::: TEXT PASSAGE

# Canon A1 with film advance problems?



## NEPats37 (Mar 18, 2007)

I received a Cano A1 from my neighbor and I am currently running the 1st set of film through it now. I noticed something a little odd though. When I advance the film to the next frame the rewind knob is suspossed to spin about 180 degrees around to show the film adavanced enough. Well every couple times it only turns a very little bit about 30-45 degrees around. Is this what its suspossed to do? (all my cameras have been auto advace.) I dont want to end up with a entire roll of double exposures.
The only thing I can think of is maybe in my camera bag the rewind knob got knocked around and advanced the film or made slack.
any help?
thanks


----------



## Flash Harry (Mar 19, 2007)

It's ok, as long as there is some movement then your film is advancing, make sure your winding on till the lever locks though.


----------



## Torus34 (Mar 19, 2007)

::::::

STATED PROBLEM 1: Summarize the Canon A1 forum thread in two sentences.
STATED PROBLEM 2:
Answer these questions about the Canon A1 forum thread:
(a) From whom did the first poster receive the camera?
(b) What kind of film advance do the first poster's other cameras have?
(c) According to Flash Harry, how far should the lever be wound on?
STATED PROBLEM 3: Write the next part of the Canon A1 forum thread, beginning with the post by Torus34.
The lines after this point come from a separate source.

::: RECORDED INFORMATION

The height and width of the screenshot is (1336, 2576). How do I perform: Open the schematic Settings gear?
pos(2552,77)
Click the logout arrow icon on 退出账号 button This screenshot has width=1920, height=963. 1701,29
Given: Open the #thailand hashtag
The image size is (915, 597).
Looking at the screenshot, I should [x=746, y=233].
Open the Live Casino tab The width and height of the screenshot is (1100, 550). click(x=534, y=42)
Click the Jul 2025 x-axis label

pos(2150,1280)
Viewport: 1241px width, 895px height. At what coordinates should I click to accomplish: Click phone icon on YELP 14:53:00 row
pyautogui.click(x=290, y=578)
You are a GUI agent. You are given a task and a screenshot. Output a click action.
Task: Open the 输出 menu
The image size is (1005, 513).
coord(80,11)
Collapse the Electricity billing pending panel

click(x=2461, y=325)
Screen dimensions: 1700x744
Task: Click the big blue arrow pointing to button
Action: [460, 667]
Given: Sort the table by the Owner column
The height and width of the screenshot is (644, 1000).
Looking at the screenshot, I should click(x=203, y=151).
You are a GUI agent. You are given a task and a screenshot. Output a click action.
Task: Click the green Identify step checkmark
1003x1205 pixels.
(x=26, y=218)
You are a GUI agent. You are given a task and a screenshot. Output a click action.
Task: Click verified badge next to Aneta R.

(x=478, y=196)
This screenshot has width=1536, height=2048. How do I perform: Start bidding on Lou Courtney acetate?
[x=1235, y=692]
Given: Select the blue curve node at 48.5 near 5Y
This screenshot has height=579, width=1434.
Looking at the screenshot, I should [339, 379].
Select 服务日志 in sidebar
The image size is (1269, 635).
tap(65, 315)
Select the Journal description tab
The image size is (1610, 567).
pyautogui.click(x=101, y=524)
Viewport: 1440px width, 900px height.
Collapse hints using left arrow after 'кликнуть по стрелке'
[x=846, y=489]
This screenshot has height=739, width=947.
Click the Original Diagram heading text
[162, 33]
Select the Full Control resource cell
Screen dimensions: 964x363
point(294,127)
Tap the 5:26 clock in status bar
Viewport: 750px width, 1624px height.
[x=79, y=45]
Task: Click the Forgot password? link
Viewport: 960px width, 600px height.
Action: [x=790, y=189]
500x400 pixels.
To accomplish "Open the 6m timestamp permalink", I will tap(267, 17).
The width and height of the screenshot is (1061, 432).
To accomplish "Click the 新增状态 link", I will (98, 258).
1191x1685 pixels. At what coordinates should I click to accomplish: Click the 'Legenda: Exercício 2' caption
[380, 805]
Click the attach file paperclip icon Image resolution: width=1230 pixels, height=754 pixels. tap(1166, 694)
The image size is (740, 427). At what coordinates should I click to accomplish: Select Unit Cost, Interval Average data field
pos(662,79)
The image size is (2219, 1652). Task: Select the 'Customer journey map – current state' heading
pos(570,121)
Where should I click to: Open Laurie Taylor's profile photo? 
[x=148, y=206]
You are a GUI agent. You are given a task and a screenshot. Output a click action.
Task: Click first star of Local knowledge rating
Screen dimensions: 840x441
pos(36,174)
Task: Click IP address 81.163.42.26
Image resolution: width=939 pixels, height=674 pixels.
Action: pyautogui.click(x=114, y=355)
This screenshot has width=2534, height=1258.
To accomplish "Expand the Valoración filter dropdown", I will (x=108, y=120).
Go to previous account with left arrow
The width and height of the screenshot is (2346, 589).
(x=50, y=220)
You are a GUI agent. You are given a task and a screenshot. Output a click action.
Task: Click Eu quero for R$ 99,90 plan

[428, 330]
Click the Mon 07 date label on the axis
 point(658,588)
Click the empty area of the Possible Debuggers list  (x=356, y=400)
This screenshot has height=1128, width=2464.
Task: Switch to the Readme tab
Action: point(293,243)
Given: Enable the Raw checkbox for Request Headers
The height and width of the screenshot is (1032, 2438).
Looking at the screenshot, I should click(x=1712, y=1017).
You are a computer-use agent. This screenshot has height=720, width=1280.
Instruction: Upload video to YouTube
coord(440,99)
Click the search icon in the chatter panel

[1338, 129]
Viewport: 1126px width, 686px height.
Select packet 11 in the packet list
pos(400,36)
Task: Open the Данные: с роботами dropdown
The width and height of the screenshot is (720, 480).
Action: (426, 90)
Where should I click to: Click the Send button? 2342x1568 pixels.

::::::

FINAL RESULT 1: A poster who got a Canon A1 from a neighbor noticed that the rewind knob sometimes turned only about 30–45 degrees during film advance instead of about 180 degrees, and worried about ending up with double exposures. A reply said that any movement means the film is advancing, as long as the lever is wound on until it locks.

FINAL RESULT 2:
(a) From a neighbor.
(b) Auto advance.
(c) Until the lever locks.

FINAL RESULT 3:
How much movement occurs with the rewind knob depends on how much slack there is in the coil of film remaining in the cassette.  The movement will normally vary from frame to frame.


----------



## NEPats37 (Mar 19, 2007)

thanks that makes sense.  If there is alot of slack inside the film cassette the oviously it doesnt need to full to advance the film.
thanks


----------



## f8lranger4x4 (Apr 1, 2007)

I also have a Canon AE-1 and had this problem one time. It turned out to be the rewind knob was loose and I had to tighten down the screw on it. I think it happened after I replaced the broken rewind knob.

Good luck nothing to worry about if you develop your first roll and everthing turns out good. let us know how everything goes.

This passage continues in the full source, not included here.